- Opening Delimiter -

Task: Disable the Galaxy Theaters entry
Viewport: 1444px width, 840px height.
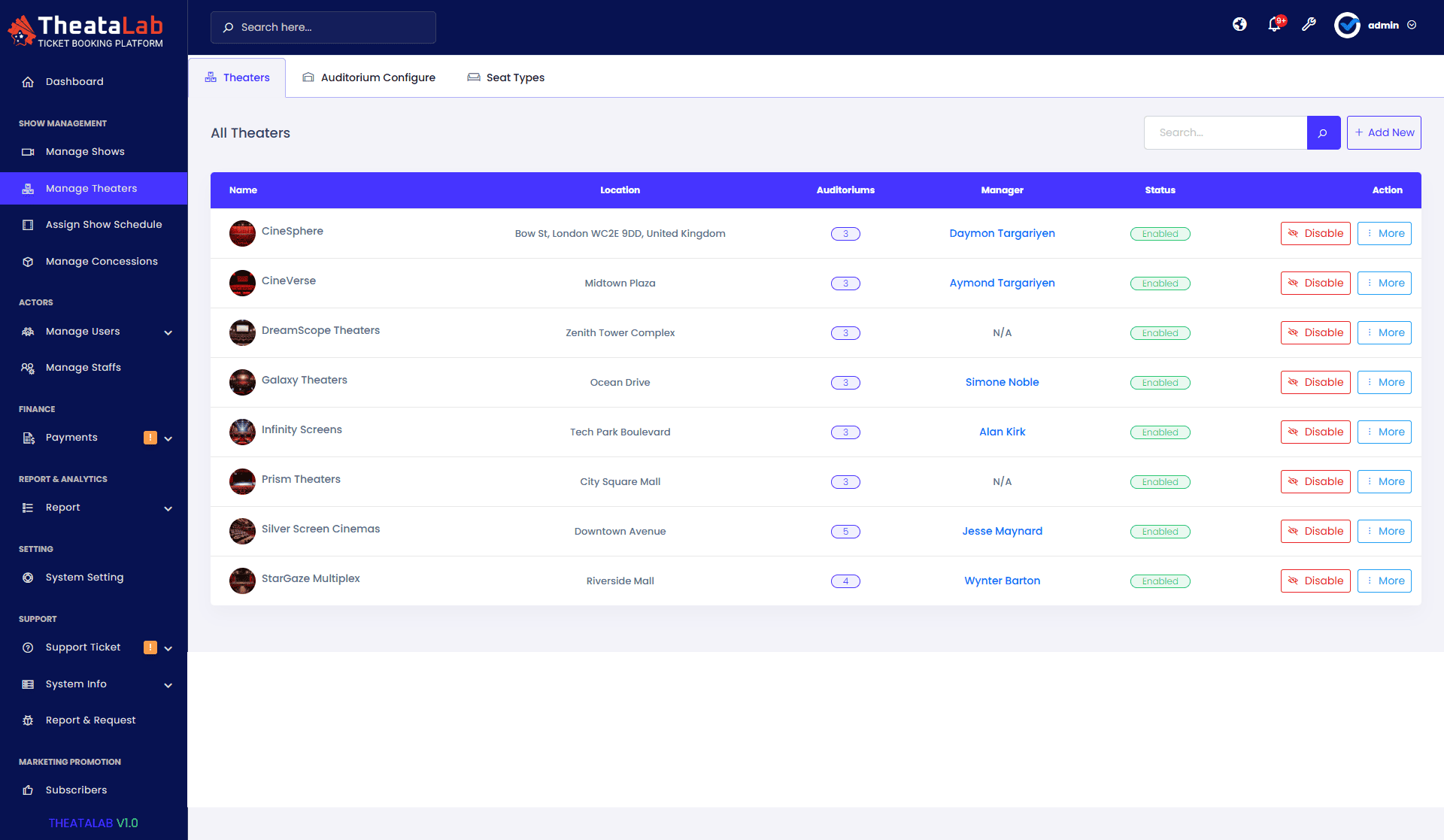Action: (x=1315, y=383)
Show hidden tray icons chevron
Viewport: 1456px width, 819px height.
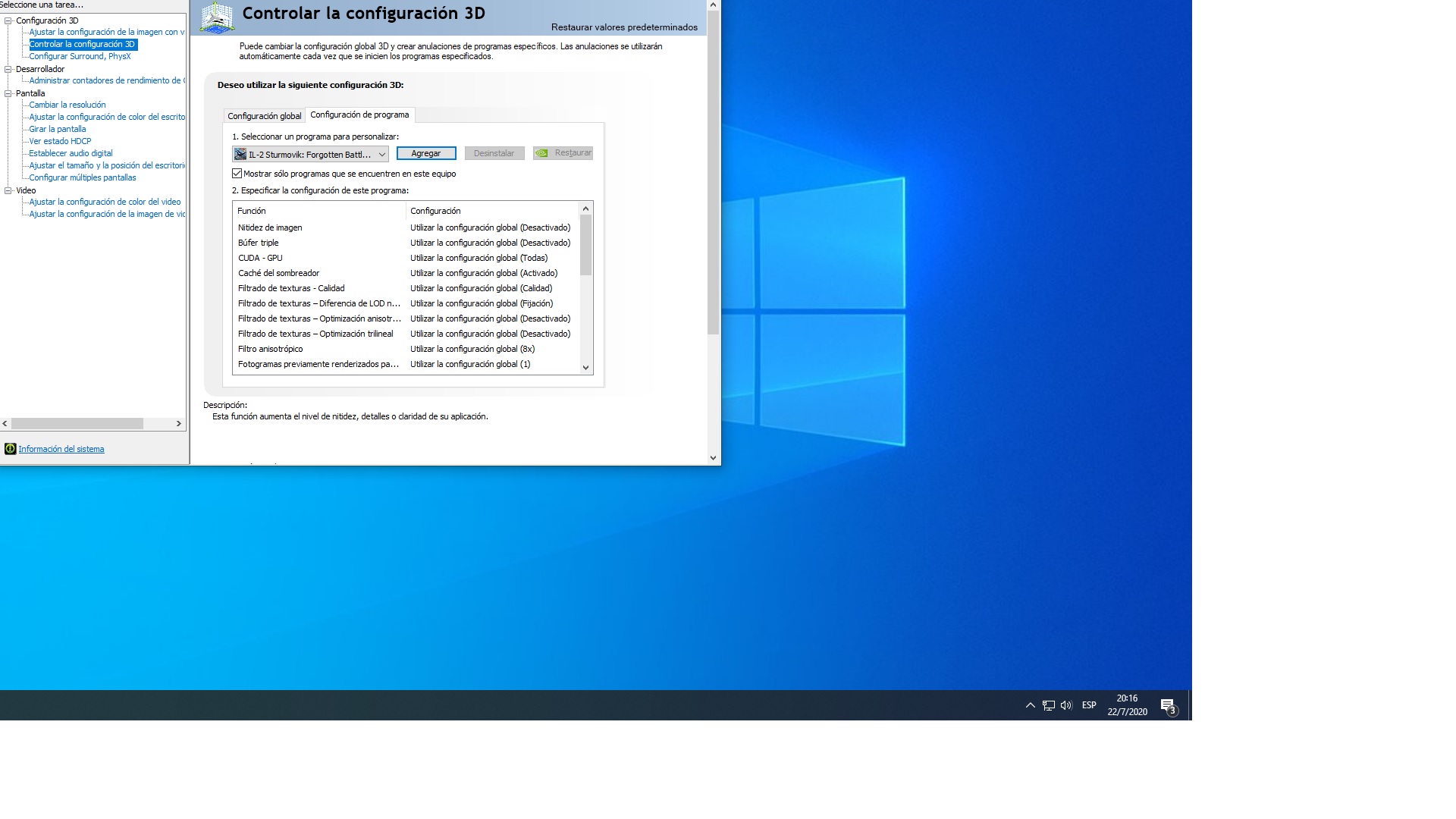[1030, 705]
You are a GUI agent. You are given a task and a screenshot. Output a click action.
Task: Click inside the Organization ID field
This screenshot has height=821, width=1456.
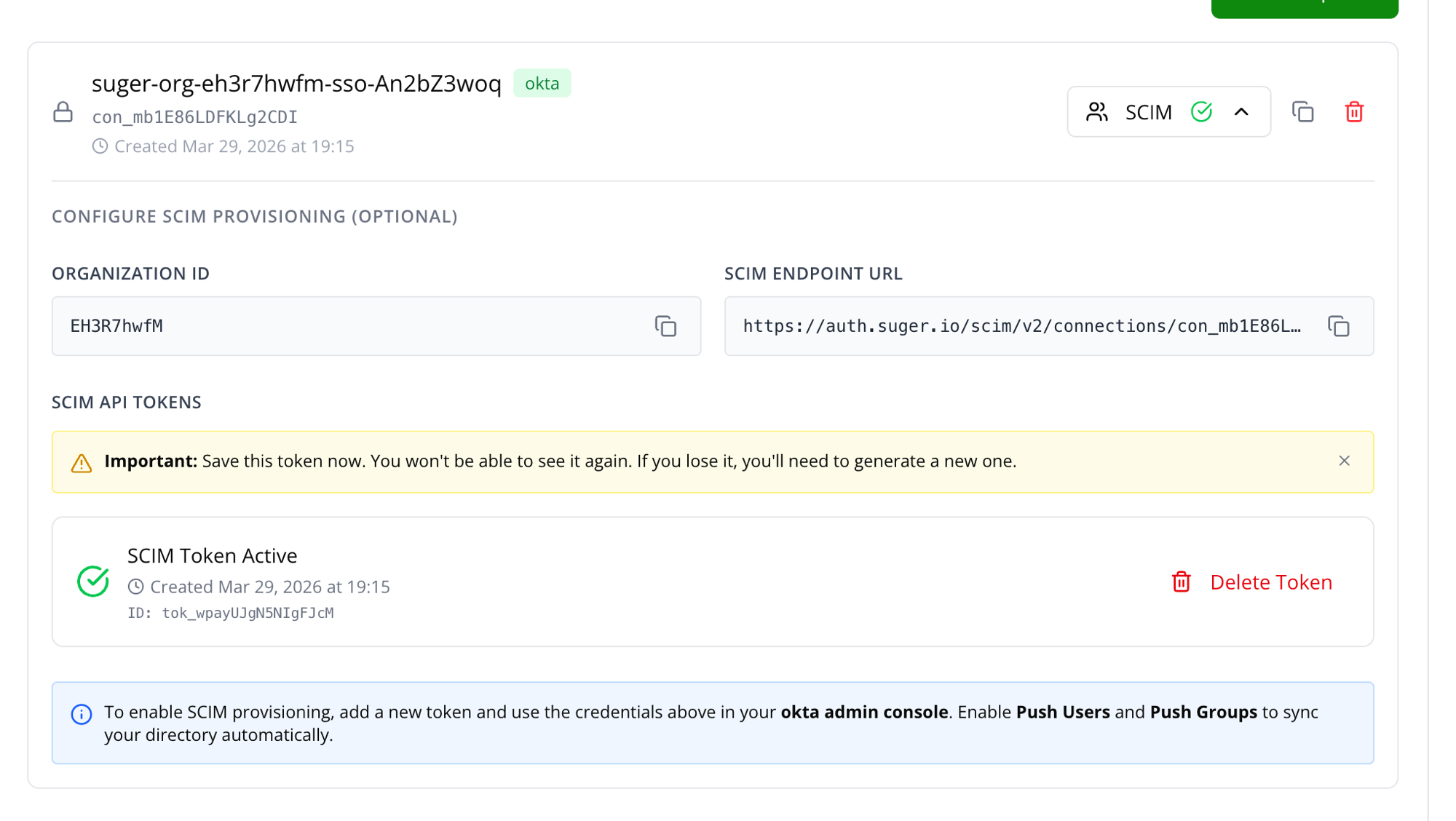coord(349,326)
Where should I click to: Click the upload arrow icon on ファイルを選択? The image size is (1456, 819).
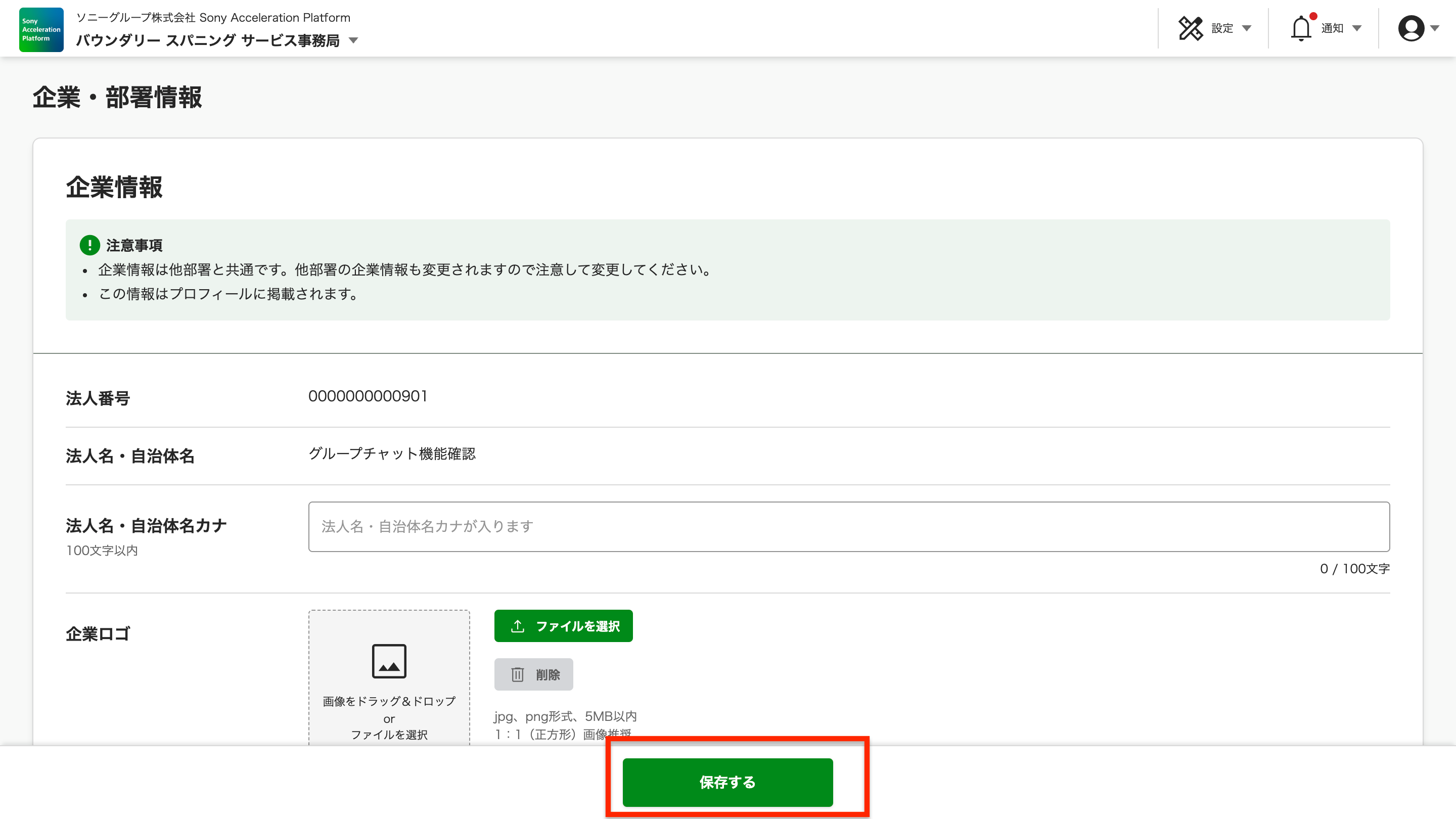coord(517,626)
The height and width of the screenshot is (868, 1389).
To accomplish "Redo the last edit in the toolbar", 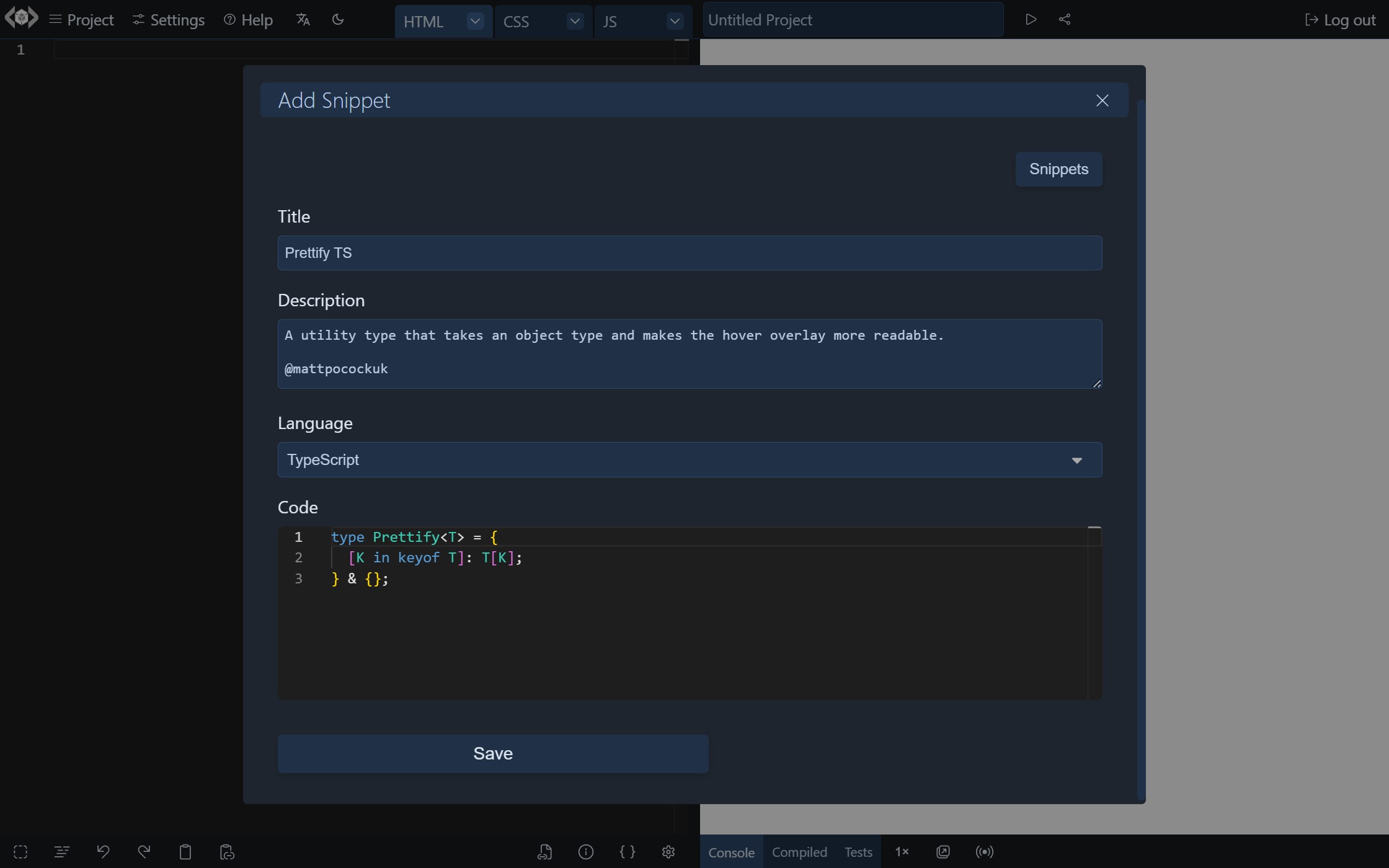I will (x=143, y=852).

- Closing Delimiter -

Take the material above from its first line through the line that has "You are a GUI" and copy it exactly, without any pictures.

#### Answer to the problem:
Task: Disable the Galaxy Theaters entry
Viewport: 1444px width, 840px height.
Action: (x=1315, y=383)
Show hidden tray icons chevron
Viewport: 1456px width, 819px height.
[1030, 705]
You are a GUI agent. You are given a task and a screenshot. Output a click action.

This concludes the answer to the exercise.